Fail-closed quarantine wrapper for the Unstructured file path (zero-element / encrypted-by-header / unknown-MIME → quarantine-by-default) — because Unstructured fails EMPTY, not CLOSED

task-unstructured-fail-closed-quarantine

task confidence inferred status backlog 2026-06-19 owner ingestion-engineer
source log-auditor — surfaced recording 0059-untrusted-by-default-ingestion-serve-boundary, which names the Unstructured fail-empty behavior (research §7b) as "the single most important file-path takeaway". Board globbed before filing — no open task covered the Unstructured connector or a fail-closed/quarantine path (UnstructuredConnector is still a reserved stub per DEC-0013).

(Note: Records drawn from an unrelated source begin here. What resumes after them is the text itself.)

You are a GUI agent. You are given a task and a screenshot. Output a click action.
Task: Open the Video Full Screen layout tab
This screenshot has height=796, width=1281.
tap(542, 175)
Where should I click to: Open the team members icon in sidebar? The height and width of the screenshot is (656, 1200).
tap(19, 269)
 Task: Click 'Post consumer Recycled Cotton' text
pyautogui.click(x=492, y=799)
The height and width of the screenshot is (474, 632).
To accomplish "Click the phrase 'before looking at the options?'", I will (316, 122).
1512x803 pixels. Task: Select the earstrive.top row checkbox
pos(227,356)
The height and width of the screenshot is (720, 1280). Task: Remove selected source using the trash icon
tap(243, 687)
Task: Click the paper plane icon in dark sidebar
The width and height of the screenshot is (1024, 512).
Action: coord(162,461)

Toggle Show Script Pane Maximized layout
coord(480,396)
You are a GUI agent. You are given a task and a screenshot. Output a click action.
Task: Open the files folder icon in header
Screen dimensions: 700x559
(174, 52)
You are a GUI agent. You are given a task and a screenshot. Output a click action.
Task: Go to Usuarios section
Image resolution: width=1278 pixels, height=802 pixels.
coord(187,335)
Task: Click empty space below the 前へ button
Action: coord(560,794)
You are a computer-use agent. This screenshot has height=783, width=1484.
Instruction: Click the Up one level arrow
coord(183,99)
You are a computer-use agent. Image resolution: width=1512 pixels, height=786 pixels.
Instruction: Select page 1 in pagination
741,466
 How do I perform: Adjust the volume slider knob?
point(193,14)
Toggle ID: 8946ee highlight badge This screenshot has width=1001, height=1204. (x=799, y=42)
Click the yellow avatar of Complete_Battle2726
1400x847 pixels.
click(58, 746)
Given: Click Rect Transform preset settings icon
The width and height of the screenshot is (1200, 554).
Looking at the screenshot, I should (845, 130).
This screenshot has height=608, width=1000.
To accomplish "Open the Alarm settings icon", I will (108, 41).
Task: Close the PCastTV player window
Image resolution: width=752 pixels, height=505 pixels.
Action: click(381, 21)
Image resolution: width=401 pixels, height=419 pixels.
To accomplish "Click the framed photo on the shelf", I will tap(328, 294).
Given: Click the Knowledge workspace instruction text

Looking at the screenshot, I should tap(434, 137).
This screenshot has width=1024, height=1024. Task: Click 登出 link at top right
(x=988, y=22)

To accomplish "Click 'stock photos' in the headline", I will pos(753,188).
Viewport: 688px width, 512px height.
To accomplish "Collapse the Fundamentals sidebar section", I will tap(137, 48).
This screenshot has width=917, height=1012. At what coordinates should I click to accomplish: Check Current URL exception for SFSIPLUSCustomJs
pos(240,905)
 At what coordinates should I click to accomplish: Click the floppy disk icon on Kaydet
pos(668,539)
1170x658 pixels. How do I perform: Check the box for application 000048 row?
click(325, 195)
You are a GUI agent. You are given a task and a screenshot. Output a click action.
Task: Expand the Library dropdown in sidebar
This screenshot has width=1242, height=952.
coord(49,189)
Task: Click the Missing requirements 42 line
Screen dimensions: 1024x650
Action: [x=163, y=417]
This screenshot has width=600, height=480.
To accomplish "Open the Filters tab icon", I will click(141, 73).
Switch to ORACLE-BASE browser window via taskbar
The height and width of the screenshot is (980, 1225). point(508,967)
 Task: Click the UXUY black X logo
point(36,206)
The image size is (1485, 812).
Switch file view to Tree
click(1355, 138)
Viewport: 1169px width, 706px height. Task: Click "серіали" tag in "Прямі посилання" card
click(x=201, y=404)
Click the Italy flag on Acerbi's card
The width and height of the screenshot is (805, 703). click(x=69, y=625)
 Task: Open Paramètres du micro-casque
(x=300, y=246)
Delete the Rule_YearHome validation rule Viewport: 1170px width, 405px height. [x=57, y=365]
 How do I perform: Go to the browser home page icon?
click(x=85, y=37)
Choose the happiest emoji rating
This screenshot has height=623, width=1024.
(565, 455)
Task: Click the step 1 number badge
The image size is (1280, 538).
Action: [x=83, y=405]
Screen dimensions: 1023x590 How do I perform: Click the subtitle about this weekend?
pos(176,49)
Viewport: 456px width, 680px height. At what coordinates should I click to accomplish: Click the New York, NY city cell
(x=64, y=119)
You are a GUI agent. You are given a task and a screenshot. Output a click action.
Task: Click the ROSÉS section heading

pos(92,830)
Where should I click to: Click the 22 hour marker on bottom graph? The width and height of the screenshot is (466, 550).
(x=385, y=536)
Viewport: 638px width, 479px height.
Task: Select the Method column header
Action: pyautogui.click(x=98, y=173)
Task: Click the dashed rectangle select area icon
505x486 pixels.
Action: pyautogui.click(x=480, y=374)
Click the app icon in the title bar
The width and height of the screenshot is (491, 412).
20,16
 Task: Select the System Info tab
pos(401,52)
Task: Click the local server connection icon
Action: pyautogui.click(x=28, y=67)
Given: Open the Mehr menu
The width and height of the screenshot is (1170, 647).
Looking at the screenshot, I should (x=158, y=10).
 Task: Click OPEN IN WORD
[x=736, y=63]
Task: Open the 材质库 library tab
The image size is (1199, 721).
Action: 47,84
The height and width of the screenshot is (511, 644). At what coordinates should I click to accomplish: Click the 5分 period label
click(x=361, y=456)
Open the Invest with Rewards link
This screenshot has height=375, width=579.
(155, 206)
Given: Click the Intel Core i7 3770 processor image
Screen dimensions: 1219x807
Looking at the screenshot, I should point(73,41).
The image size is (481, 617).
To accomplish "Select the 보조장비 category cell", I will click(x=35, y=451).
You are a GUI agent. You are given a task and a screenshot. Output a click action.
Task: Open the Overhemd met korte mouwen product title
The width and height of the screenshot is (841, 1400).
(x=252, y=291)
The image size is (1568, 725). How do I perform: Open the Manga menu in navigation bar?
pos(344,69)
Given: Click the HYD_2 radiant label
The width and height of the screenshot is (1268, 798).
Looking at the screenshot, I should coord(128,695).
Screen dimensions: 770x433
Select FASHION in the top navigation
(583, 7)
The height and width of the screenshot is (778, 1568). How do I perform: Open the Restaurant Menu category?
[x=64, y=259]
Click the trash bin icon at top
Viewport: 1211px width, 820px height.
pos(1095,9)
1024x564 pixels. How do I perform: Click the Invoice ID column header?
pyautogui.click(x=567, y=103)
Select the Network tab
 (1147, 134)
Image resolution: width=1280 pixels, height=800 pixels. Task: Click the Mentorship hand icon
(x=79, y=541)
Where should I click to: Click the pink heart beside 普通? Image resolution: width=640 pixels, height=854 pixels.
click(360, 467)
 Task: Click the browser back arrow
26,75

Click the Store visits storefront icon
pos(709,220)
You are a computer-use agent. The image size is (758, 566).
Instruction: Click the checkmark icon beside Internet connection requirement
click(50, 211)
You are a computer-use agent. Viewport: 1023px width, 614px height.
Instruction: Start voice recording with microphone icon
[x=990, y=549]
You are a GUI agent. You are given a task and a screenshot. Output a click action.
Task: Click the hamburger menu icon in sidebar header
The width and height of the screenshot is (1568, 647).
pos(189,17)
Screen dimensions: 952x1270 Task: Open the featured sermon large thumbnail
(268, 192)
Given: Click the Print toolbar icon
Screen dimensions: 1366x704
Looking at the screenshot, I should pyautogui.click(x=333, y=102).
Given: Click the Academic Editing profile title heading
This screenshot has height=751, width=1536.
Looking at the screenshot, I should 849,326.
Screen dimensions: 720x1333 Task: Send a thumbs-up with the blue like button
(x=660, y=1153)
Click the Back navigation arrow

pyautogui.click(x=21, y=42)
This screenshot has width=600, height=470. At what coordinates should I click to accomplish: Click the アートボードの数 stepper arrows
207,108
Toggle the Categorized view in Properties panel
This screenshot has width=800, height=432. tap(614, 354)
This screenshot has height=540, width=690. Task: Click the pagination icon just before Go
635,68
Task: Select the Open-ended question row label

Fail-closed quarantine wrapper for the Unstructured file path

The single most important file-path takeaway of the DEC-0059 synthesis: Unstructured fails empty, not closed. Encrypted / copy-protected files return zero elements with only a logged warning — and a silent empty result reads downstream as "clean," so a regulated document Dossier could not parse would sail through as if it carried no sensitive content.

The fix

Dossier must add its own fail-closed quarantine wrapper around the Unstructured connector (Ingestion connector seam — assemble, don't build, and ingestion owns the input contract reserves UnstructuredConnector as a stub): zero-element / encrypted-by-header / unknown-MIME → quarantine-by-default (deny + route to human review). The wrapper must distinguish "parsed and found nothing" from "could not parse," and treat the latter as quarantine. Note the adjacent blind spot: Unstructured's default scan is text-only and misses PII in images/scanned PDFs (Presidio Image Redactor + OCR is beta), so an unreadable/zero-element file is precisely the case not to trust.

Why a task, not a fix-in-place

Real connector-layer engineering (a wrapper, a MIME/header probe, a quarantine route) plus a verification fixture — owner judgment + code. This is the file-path realization of DEC-0059's "every detector is probabilistic, so fail closed" leg. Detail + citations: research/2026-06-18-sensitive-data-and-injection-defense.md §7b. confidence: inferred (agent-filed from DEC-0059).